None of our pockets are lined with gold

Well, it’s been a weird week. A mildly annoying one too… there are Christmas aisles in the supermarkets and it isn’t even fucking Halloween yet. It should be outlawed until after the Royal Festival of Remembrance. We watched the latest Pirates of the Caribbean movie, and it really was a massive sack of Donkey wank. I love Depp, but this was woeful. We also realised that our dash cam has audio…. Fuck! If those files get out… we really must be careful what we say.

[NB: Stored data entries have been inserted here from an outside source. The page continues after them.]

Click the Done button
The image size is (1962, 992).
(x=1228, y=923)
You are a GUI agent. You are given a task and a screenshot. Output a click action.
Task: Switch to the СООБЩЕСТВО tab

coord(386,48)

Apparently there are sex pests in Westminster, who’d have fucking thunk it? A place where white men are elevated way beyond their natural power level. I’m not sure Rees Mogg would be beating them off with a shitty stick if he weren’t in the position he’s in… or maybe his 19th century views on women would win they day? Who knows?

Anyway, back to it next week, words and all that. But first, wine.

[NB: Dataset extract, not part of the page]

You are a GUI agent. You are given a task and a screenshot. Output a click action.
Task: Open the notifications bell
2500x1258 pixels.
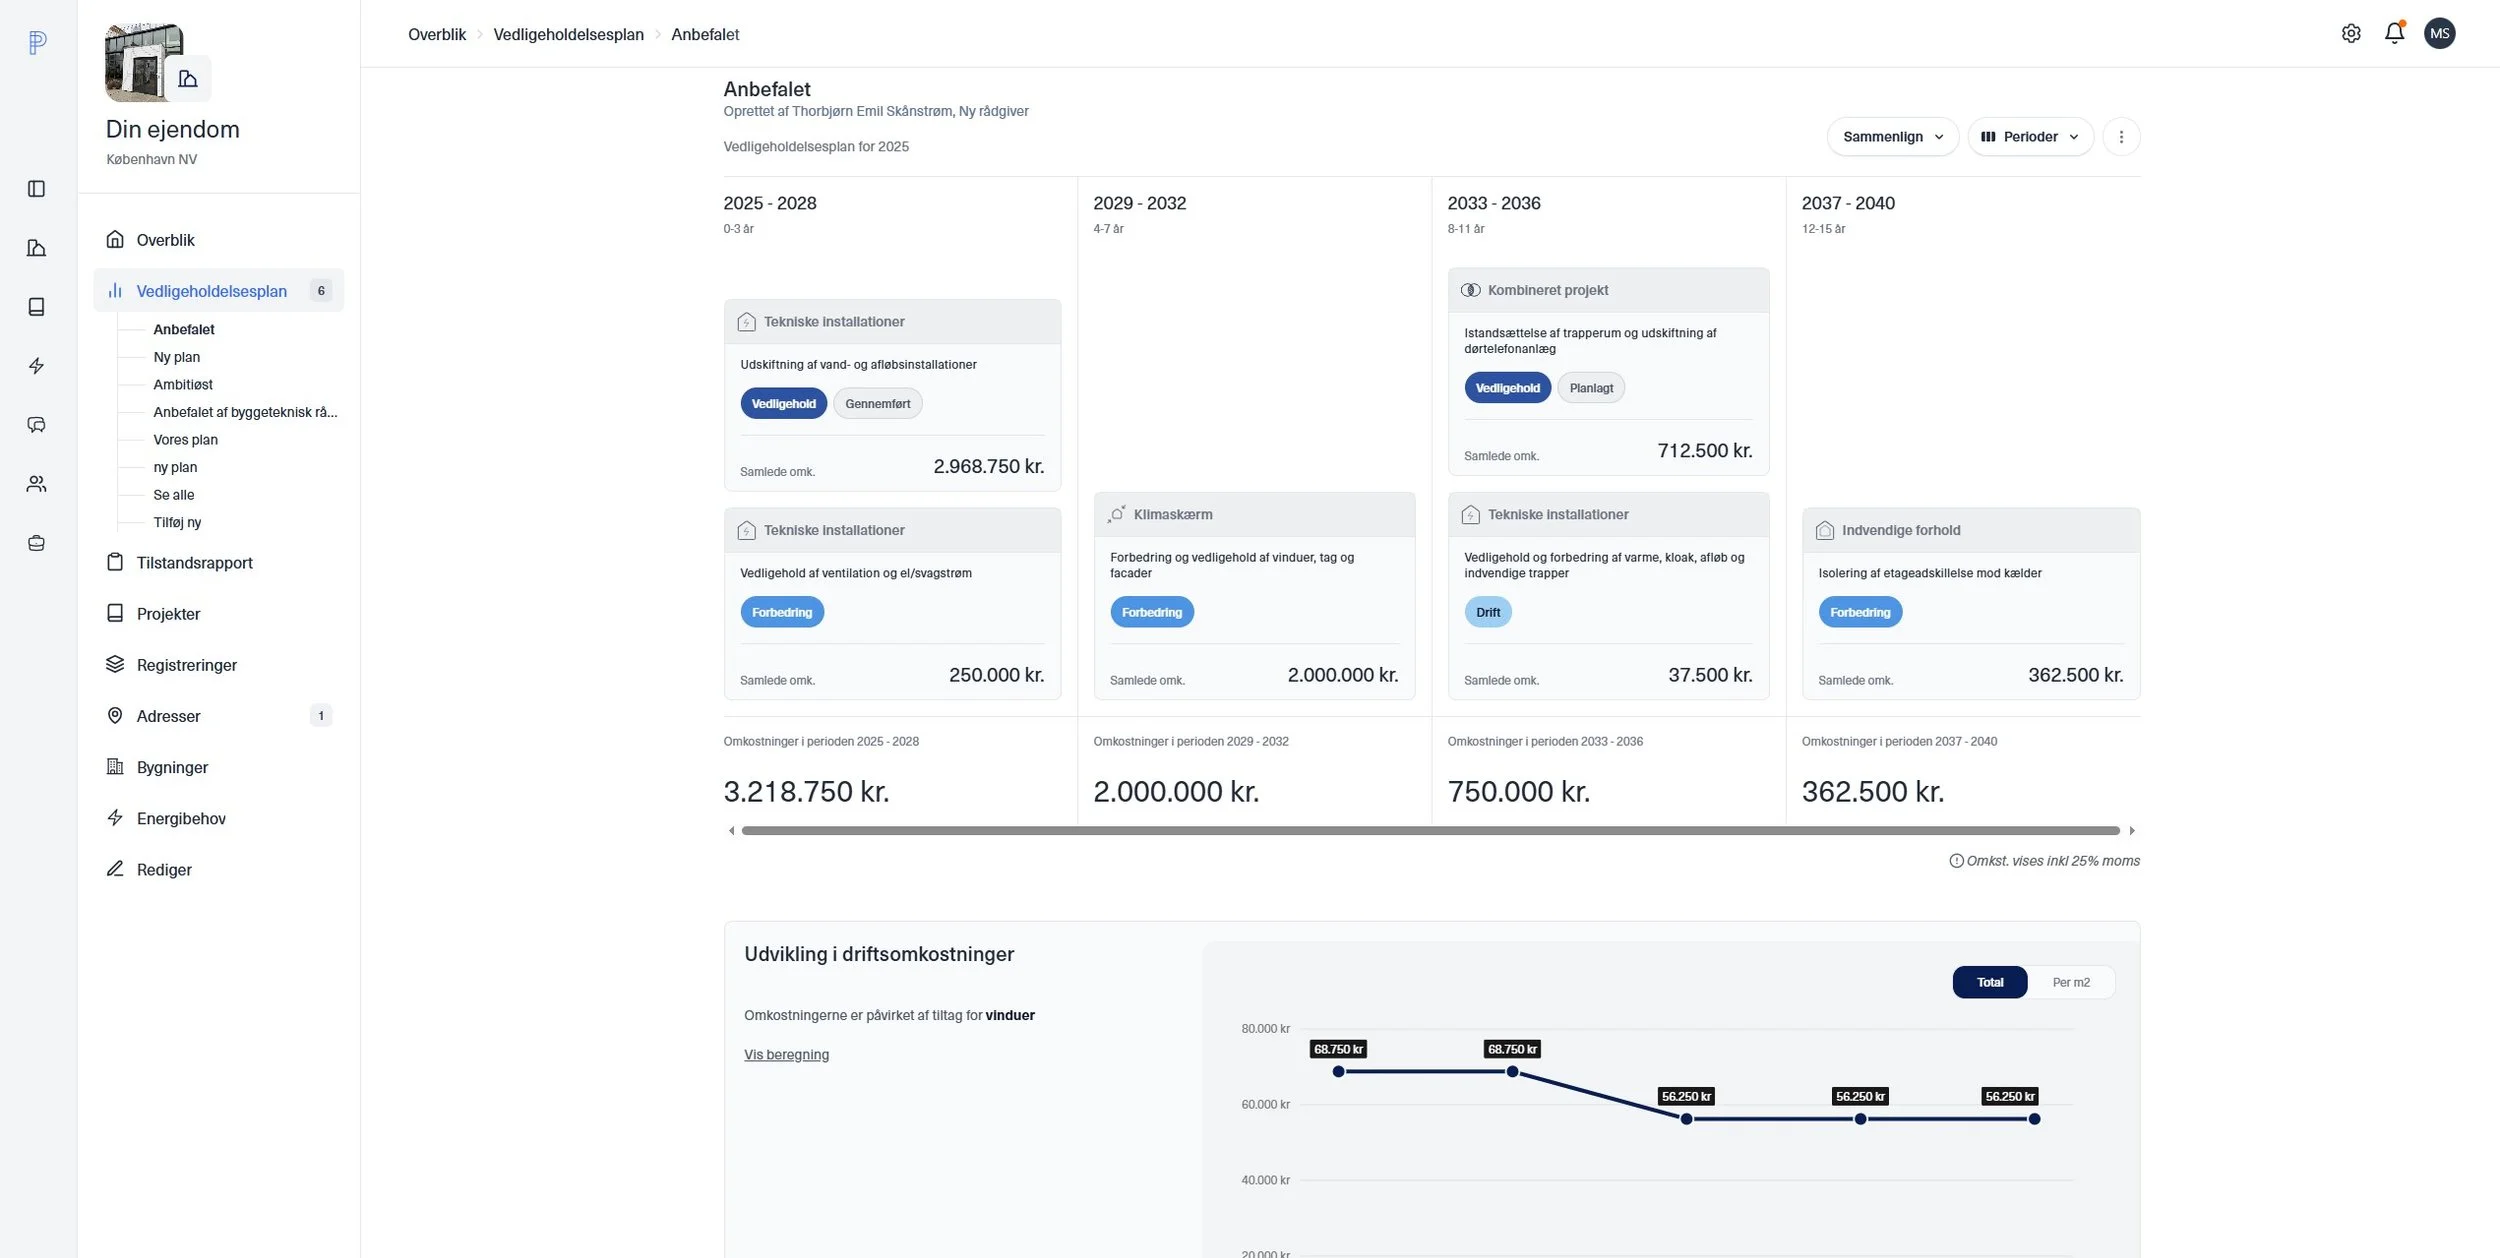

Need me a triple shot of that juice

Jesus tapdancing Christ, minimum pricing for alcohol is back. C4 news interviewed a homeless guy and asked him “what has alcohol done to you” it sounded like a mugging. We have free choice, it’s the same with the fucking ridiculous sugar tax… it won’t work, it punishes poor people and it will not reduce binge drinking. It’s time we started facing the real issues, the root causes. People choose to drink, gamble, get fat on their own, they may have their own reasons but no one forced them to do it.

Brexit and Remembrance Sunday. Anyone who voted to leave the EU, and then wears a poppy, or posts some remembrance related imagery on social media, needs to have a fucking word with themselves. It’s either complete ignorance or an utter fucking disregard for the truth, or more likely, an act of virtue signalling to align themselves with the in group…. How can anyone glorify the very people who’s graves they pissed on with their vote to leave?

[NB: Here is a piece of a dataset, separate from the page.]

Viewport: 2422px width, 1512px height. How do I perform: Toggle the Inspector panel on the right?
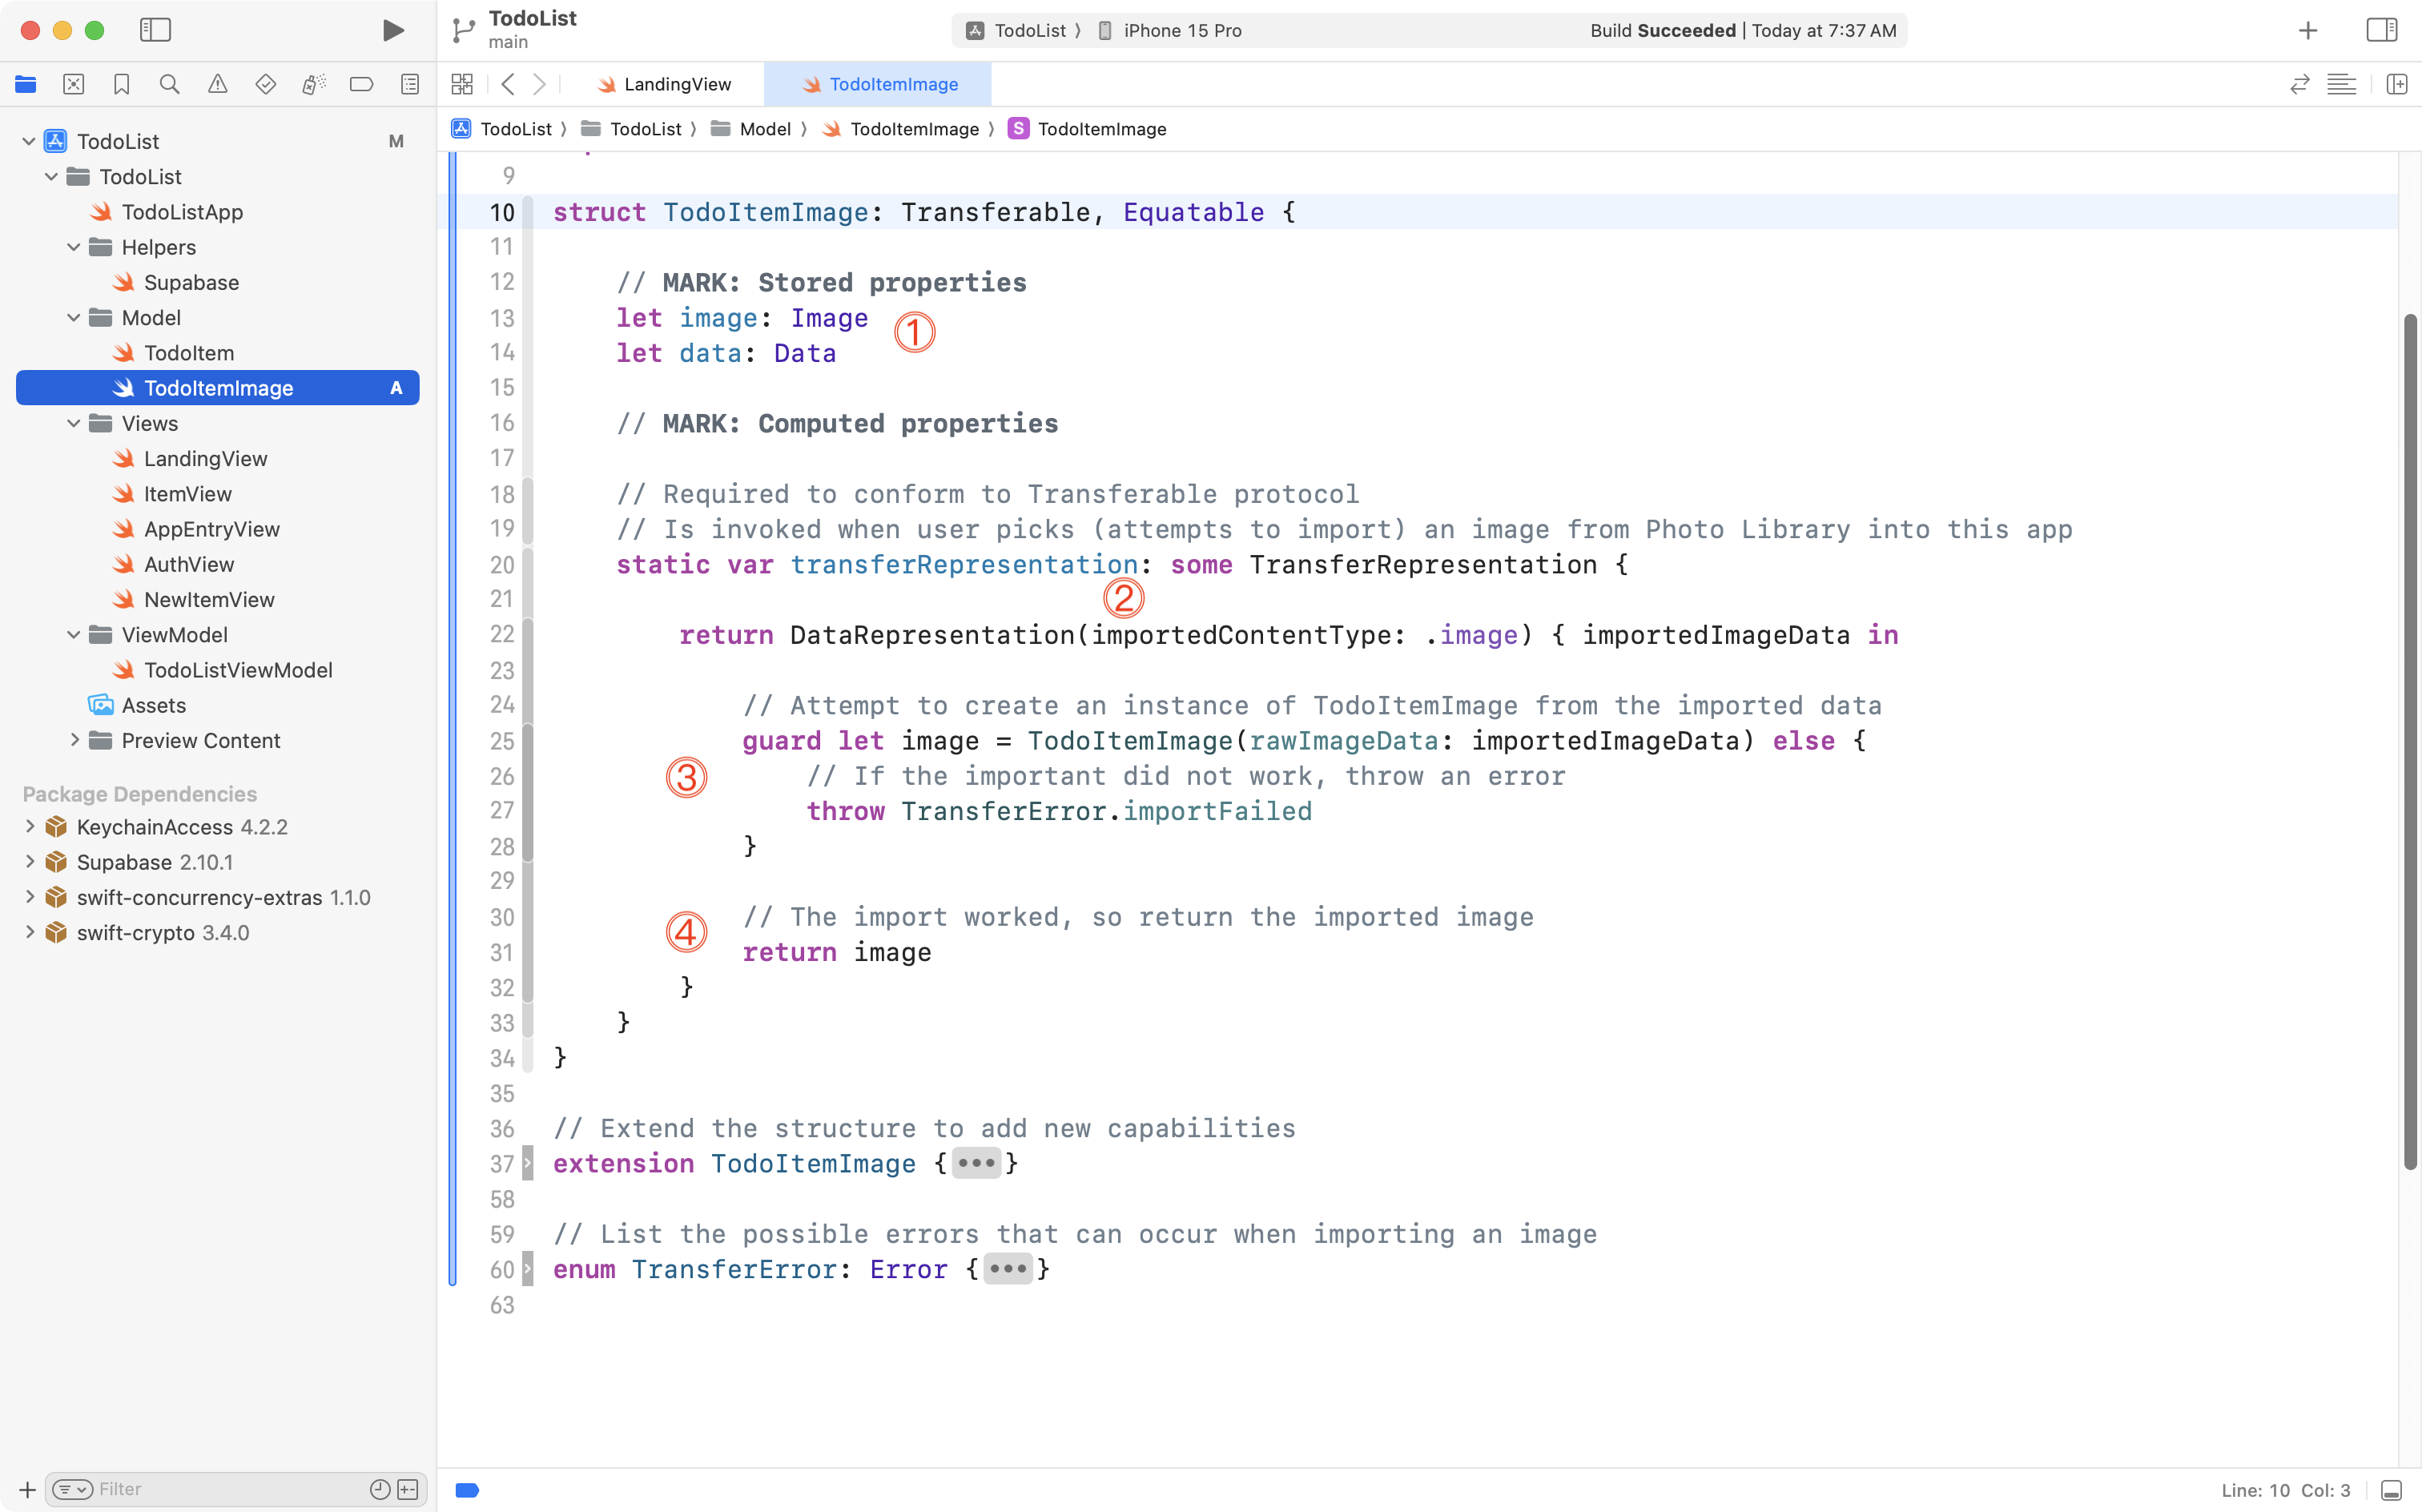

The dark nights are drawing in

In the middle of Frankie Boyle’s Guardian column, where he compares Boris to a malevolent baked Alaska, he maintains that no one in the UK is doing a decent job. He’s absolutely fucking right. We stopped at Keele services on the way home from Birmingham on Wednesday. I know, in hindsight it’s a level of stupid on a par with the bloke who told the Beatles that they were shit, or the committee that brought us mocktails, but you know… coffee. We had passed a Costa/M&S combo at Stafford, in favour of the holy grail of Waitrose/Starbucks. The Waitrose sandwich had black slimy rocket and chopped and shaped ham… the coffee had no coffee in it. How the fuck do we get crap customer service in a recession?

Also, Marks and Spencer women’s clothes. This is a tale of fucking woe, as first world problems go anyway. Six pairs of women’s trousers, all the same size but a mixture of regular and long. All different lengths with only two pairs falling within M&S own tolerance. A right first time of 30%, which is piss poor. 85% is getting there, with 95% being pretty damned good. After an email string where M&S executive office failed to either apologise or admit they had a quality issue, I’m forced to conclude that M&S let their customers carry out their QC function. They did, eventually, apologise… but only after I shamed them into it.

So, customer service always improves in a recession, and this consistent lack of anyone seemingly giving a flying fuck in many of our customer facing businesses is proof that the Tory austerity con wasn’t in any way a cure for a recession, it was a robbery, moving public assists into private ownership.